Hook up with other kiters, share rides, or find a kite mentor & speed your progression.
6 posts • Page 1 of 1
I'm a novice kiter and looking for a buddy to call the girlfriend if I don't come back. I've taken a couple of lessons and am able to go upwind intermittently. I intend to spend time at Alameda over the next couple of weeks. If there's anybody else out there who's in roughly the same boat (or same board) let me me know.
So, let me get it straight, you are single and thinking if you get hooked on kiting at alameda you want to find someone you can call your girlfriend that kites?
Come on, guys, give the poor guy (and his g-friend) a break!
Joe, I'm sure the ladies at the shed in Alameda wouldn't mind if you check yourself in w/ them when you head out on the water and check out once back.

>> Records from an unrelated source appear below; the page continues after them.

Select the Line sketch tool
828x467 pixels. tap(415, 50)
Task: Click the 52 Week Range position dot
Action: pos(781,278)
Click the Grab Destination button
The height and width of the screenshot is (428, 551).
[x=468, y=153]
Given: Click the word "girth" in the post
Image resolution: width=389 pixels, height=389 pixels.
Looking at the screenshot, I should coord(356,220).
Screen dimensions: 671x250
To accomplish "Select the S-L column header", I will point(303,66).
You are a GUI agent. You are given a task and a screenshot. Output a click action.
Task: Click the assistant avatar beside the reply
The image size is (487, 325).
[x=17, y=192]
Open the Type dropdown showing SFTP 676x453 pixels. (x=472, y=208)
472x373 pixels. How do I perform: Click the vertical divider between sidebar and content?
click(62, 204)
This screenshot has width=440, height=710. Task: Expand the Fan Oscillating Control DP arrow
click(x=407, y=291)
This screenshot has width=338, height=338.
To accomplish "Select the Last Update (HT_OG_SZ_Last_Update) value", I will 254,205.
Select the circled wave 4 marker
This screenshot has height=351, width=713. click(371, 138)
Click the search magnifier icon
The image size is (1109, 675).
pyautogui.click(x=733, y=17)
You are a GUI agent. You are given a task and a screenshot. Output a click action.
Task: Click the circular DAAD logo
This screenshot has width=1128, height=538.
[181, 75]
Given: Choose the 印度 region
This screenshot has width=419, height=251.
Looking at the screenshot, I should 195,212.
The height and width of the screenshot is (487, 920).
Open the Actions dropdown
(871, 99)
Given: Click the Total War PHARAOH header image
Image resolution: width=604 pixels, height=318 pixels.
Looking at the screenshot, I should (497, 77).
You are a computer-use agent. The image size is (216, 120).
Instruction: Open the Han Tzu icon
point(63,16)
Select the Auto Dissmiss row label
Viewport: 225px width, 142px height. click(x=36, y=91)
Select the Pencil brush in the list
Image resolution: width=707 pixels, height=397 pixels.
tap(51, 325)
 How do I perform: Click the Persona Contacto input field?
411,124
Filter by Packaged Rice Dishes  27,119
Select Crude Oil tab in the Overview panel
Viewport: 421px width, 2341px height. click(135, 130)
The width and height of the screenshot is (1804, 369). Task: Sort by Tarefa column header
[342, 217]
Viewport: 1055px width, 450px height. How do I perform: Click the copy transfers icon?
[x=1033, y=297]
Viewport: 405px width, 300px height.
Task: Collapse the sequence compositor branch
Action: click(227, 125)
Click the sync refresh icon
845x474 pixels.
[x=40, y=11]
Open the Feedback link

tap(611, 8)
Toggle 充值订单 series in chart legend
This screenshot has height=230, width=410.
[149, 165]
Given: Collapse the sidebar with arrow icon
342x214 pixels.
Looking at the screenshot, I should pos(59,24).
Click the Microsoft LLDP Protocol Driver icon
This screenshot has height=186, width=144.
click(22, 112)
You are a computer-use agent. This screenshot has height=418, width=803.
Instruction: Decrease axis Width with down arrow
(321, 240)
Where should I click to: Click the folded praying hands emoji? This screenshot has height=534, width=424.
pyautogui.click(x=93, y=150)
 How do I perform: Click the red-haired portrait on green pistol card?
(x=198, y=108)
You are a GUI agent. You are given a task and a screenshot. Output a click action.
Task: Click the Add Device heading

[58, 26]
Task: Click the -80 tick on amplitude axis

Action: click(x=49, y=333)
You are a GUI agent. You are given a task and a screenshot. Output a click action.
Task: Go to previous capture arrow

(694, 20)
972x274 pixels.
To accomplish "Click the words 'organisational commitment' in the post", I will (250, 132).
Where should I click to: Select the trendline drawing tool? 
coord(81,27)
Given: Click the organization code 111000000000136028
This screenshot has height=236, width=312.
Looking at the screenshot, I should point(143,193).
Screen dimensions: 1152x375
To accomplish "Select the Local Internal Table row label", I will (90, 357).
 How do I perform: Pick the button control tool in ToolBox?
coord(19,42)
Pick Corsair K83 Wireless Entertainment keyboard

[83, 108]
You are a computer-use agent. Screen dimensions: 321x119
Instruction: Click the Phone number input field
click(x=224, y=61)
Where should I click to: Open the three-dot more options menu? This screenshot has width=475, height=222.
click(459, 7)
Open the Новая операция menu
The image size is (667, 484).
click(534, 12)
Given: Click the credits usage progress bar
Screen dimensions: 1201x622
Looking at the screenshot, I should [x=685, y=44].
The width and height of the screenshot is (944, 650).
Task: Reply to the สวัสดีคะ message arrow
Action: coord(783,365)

Alternatively, not sure what Evan's hours at his new Live2Kite location there will be, but that's another option (hell, they'll love the store traffic!).
Oh, and maybe I just pulled the shortest straw, but my experience with non-kiting GF/wife enjoying your... enjoying kiting is not encouraging. Somehow this particular stoke doesn't easily become marital property.
Joe, always a good idea to check in with others if kiting alone and still a novice. All you have to do is read through this site to see the million things that can go wrong. If the girls at the shack are busy, walk downwind 200 yards (there is an outhouse there) and that spot has a good crew of people (Max's place, or as Max calls it "Kooks Beach"). Say hi, meet some of the boys, and over time you will gain some great kiteboard buds. I started there 2 years ago and the guys that I met then are my best buds now. And of course you have to meet Max, the man, the mayor of the beach.
As for checking in with your gfriend if things go wrong, a couple of things: as you go out, tell people where your kite bag is, and in it leave a big piece of cardboard/plastic with your girlfriend's phone number on it. You can also bring electronics with you; a phone, 2-way radio, marine radio, anything that will allow you to call for help, and all the above can fit into one of the waterproof pouches they sell at REI, stuff it under your rashguard. Probably a little overkill for Alameda, as long as you don't go 2 miles out you will always drift back to shore, but that's your call. What's key here is that (1) you have a method/plan to call/get help if needed (2) If you are unconscious/hurt, others need to contact your family/friends for you. My network of friends have all shared each others' emergency numbers, stored on our phones. If you don't have that network yet, paste your info all over your gear and introduce yourself to others before you hit the water.
Next time you are at Alameda, just ask around for Max, Zia, Rey, Adam, Andreas, Karina, or me Mark, one of us is sure to be there on any windy day, happy to help.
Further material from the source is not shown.